○続断(ぞくだん)
マツムシソウ科のナベナ(Dipsacus japonicus)やトウナベナ(D.asper)の根を用いる。中国ではおもに四川省などで採れるトウナベナ(川続断)の根が用いられるため川断とも呼ばれている。
ナベナは本州、九州、四国や朝鮮半島、中国東北部に分布するがトウナベナは日本には自生していない。日本産の続断といわれるものはナベナではなく、キク科のノアザミ(Cirsium japonicum)やノハラアザミ(C.tanakae)であり、和続断と呼ばれる。このような混同は中国でも古くからあるが、これは続断という名が骨折や打撲、出血などの外傷の治療に効果があるという意味であり、同様の薬効をもつものが広く続断と呼び慣わされているためである。

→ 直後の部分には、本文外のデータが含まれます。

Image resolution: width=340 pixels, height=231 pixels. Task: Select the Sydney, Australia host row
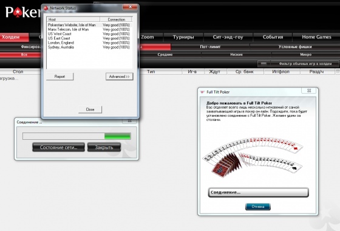(x=89, y=47)
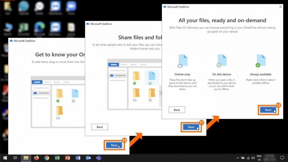
Task: Open Outlook from the taskbar
Action: tap(88, 158)
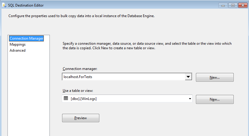Minimize the SQL Destination Editor window
249x136 pixels.
coord(223,5)
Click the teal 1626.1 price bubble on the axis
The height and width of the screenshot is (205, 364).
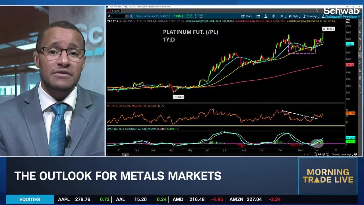click(350, 44)
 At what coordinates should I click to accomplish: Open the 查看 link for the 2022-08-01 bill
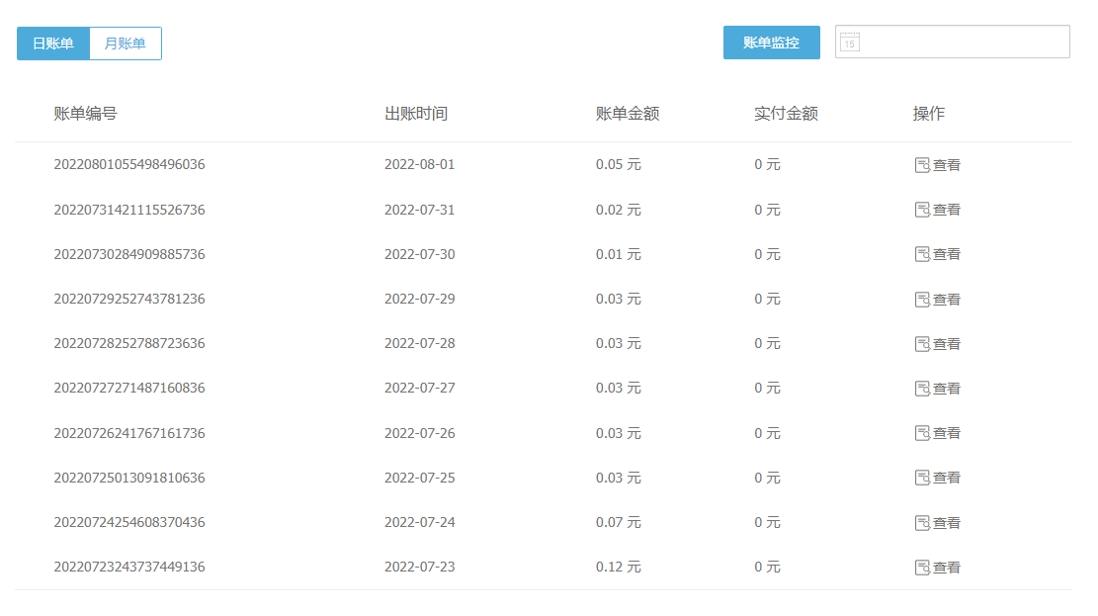tap(946, 164)
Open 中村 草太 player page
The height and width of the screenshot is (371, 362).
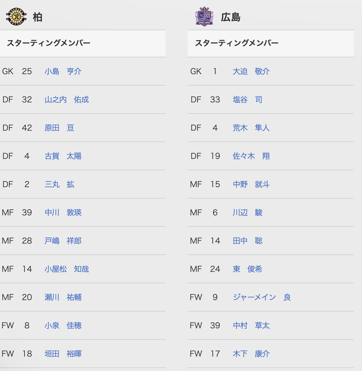tap(251, 326)
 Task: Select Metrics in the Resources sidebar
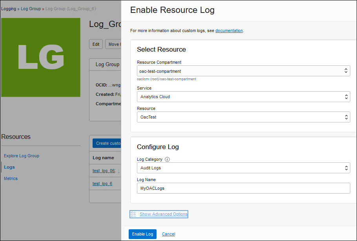coord(11,178)
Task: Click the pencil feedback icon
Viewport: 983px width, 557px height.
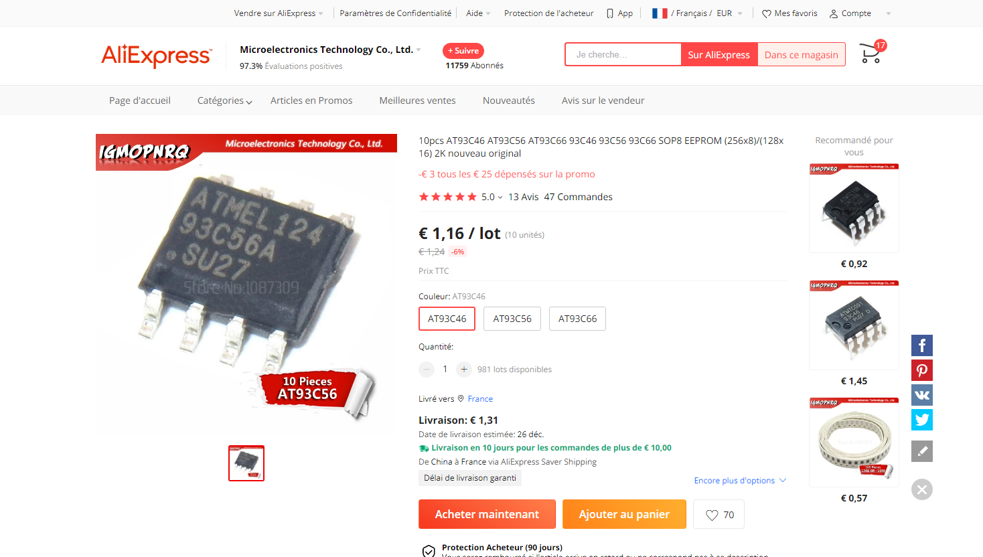Action: coord(922,451)
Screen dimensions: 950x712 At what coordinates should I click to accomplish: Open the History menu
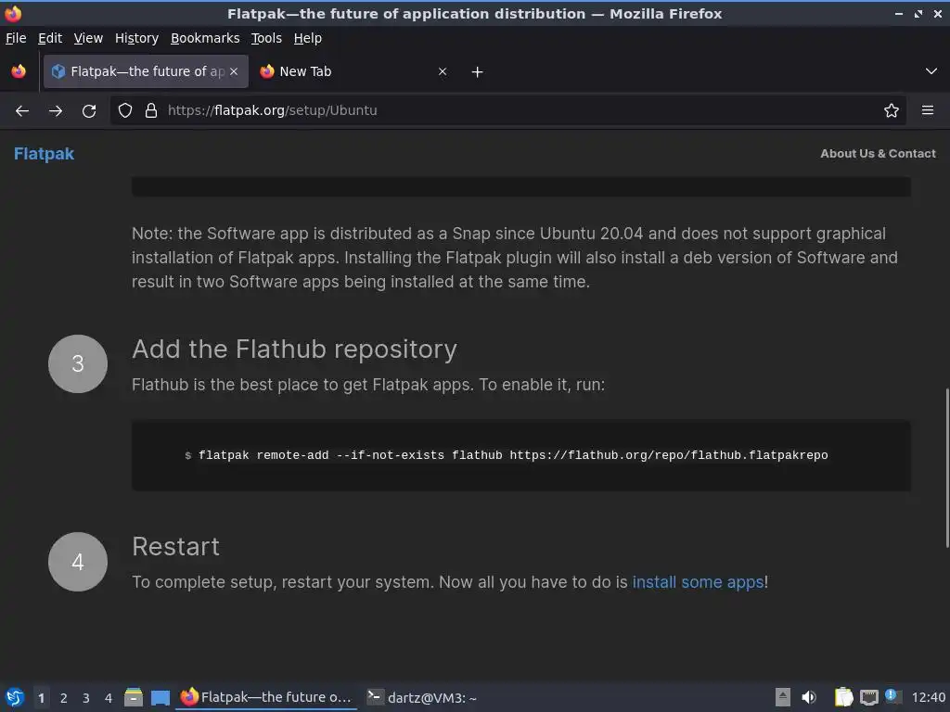click(x=136, y=38)
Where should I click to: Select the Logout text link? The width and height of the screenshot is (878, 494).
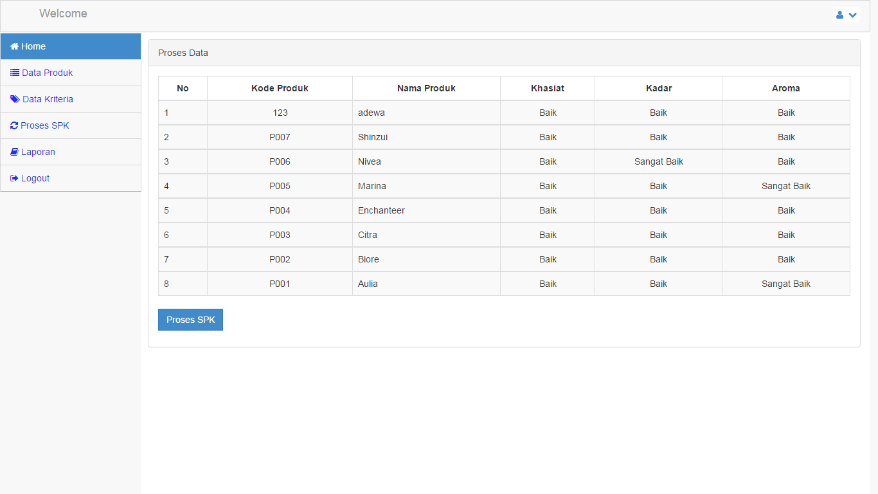tap(35, 178)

ナベナの根にはアルカロイドが含まれるが、詳細は不明である。漢方では補肝腎・続筋骨・活血の効能があり、筋骨を強める強壮作用がある。とくに腰や下肢の筋力低下や疼痛、打撲、捻挫などの腫張や疼痛に効果がある。これらの作用は杜仲や牛膝と似ており、しばしば併用される。
足腰の弱りや精力の低下、冷え性、頻尿などに用いる大菟絲子丸や参鹿補片に配合されている。また崩漏(不正性器出血)や胎動不安や乳汁不足にも用いる。月経を延期させるときには蒲黄・枳実などと配合する(延経期方)。外傷には粉末にしたものを患部につける方法もある。